Good-guy hackers would help government with avoiding cyberattacks

“We want to ignite the passion of hackers, researchers and academics,” says Jen Easterly, director of the Cybersecurity and Infrastructure Security Agency.
“We want to ignite the passion of hackers, researchers and academics,” says Jen Easterly, director of the Cybersecurity and Infrastructure Security Agency. (Bill Clark/CQ Roll Call file photo)

White-hat hackers, researchers and academics who probe widely used software for vulnerabilities and alert developers to security flaws are being invited to join an advisory committee at the Cybersecurity and Infrastructure Security Agency, the agency’s top official said Wednesday.

“We want to ignite the passion of hackers, researchers and academics … and tap into the brilliance and the goodness of that community,” Jen Easterly, CISA’s director said at an event hosted by Wired magazine.

Easterly is the first top U.S. cyber official who previously worked as a hacker for the National Security Agency, and she helped establish the U.S. Cyber Command. She is also a former U.S. Army officer who worked in intelligence and cyber operations.

Members of such an advisory committee would find and report vulnerabilities that the government would be obligated to address, Easterly said.

In the absence of such a mechanism, vulnerabilities found by academics and researchers could be sold to the highest bidder, she said.

CISA and several other departments and agencies across the U.S. government are stepping up efforts to combat ransomware and other cyberattacks.

The Justice Department this week announced the arrest of a Ukrainian national associated with the REvil ransomware attack in May. It also issued an indictment of a  Russian.

So-called white-hat hackers find vulnerabilities and alert software developers to fix the flaws, unlike their black-hat counterparts, who are criminals that find flaws and use them to attack governments and companies.

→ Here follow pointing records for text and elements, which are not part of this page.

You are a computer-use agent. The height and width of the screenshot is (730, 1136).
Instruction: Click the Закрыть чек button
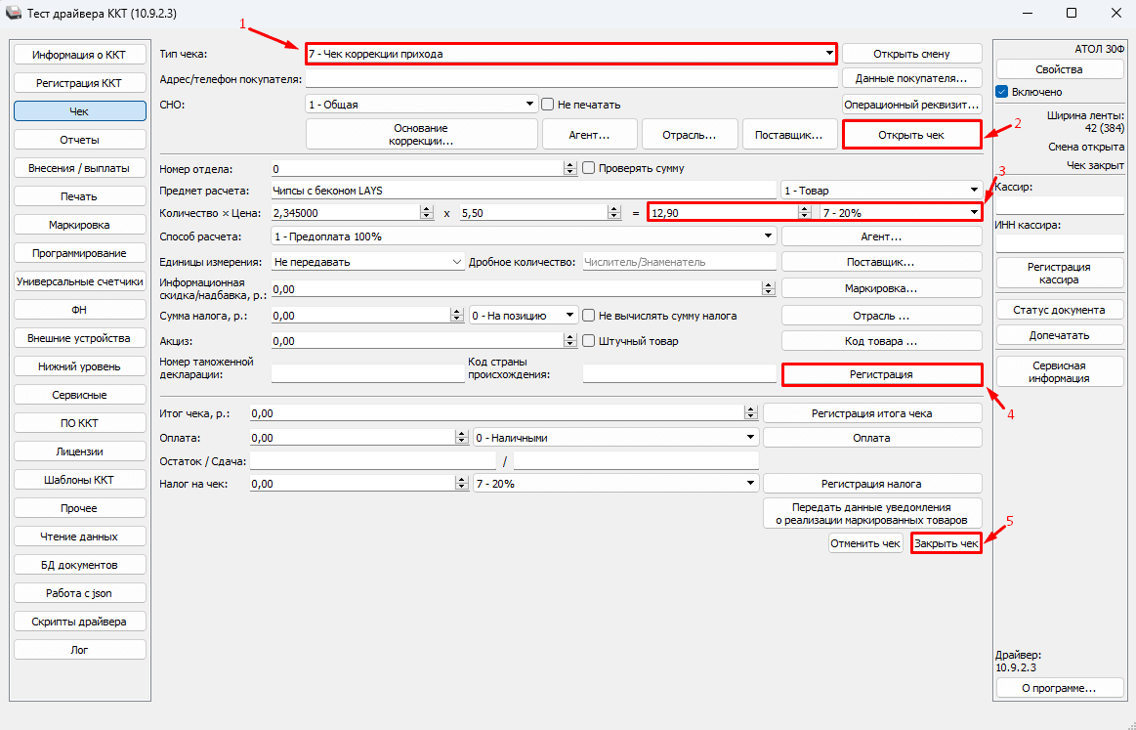[x=946, y=543]
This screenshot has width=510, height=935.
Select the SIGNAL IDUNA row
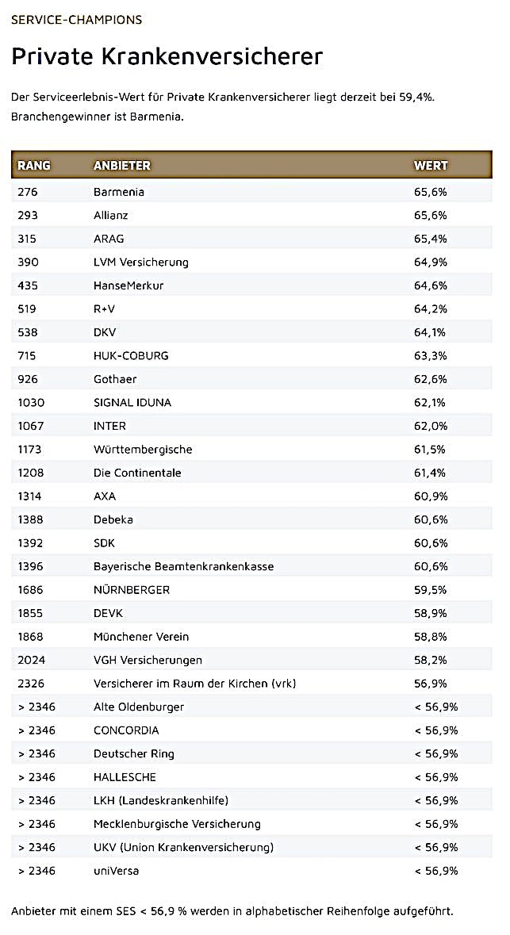point(132,402)
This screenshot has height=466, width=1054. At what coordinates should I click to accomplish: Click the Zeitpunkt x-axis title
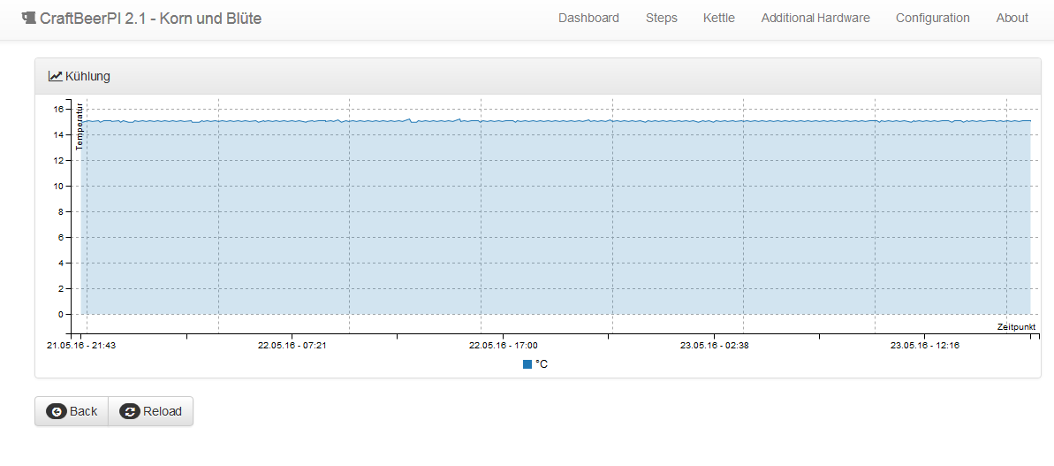(x=1016, y=326)
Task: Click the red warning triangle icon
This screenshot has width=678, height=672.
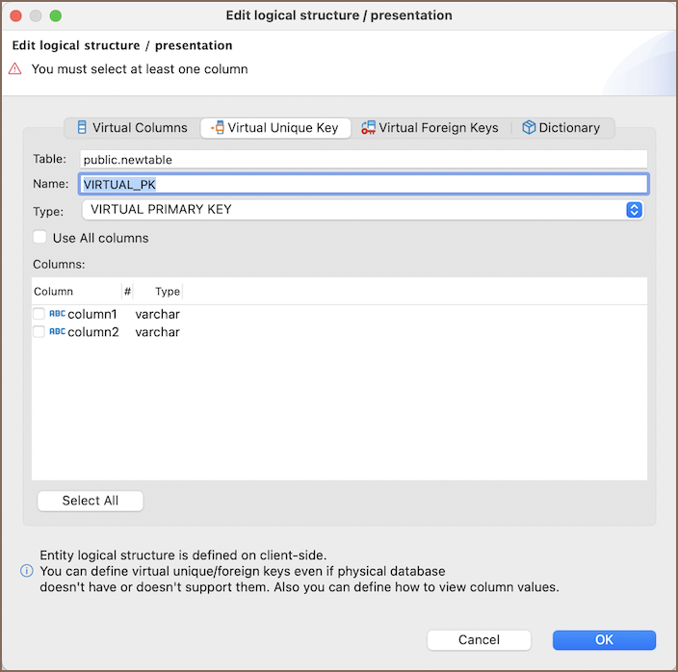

Each year, researchers find tens of thousands of security flaws in commonly used software that are the inadvertent result of the software development process. The world’s top intelligence agencies also find and use software flaws to spy on each other without disclosing the gaps to software makers.

Once a software company becomes aware of a flaw, it typically issues a patch that users then have to download and incorporate.

But government agencies and companies often struggle to patch their software because of the time and cost involved in fixing multiple flaws. A software flaw that’s left unpatched often becomes the path for a criminal to stage a cyberattack.

Easterly said that 92 percent of the software flaws exploited by criminals in recent ransomware attacks had fixes but that users had not implemented them.

CISA last week issued an order asking federal agencies to fix the 300 most known software flaws for which patches were available.

By listing the known flaws that are routinely used in cyberattacks, CISA was helping agencies prioritize their time and resources, Easterly said.

In addition to stepped-up efforts to combat ransomware, CISA is also focused on expanding election security and countering mis- and disinformation ahead of the 2022 midterm elections and the 2024 presidential election, Easterly said.

CISA has hired Kim Wyman, Washington’s secretary of state and a Republican, as the agency’s senior election security official.

Easterly said she has had discussions with experts in mis- and disinformation and is looking to expand CISA’s team that operates the agency’s rumor control team during elections.

“We are in the business of critical infrastructure,” Easterly said, referring to the agency’s role in safeguarding key facilities from cyberattacks. “And the most critical infrastructure is our cognitive infrastructure, so building resilience is incredibly important,” she said, referring to the agency’s effort to combat disinformation during elections.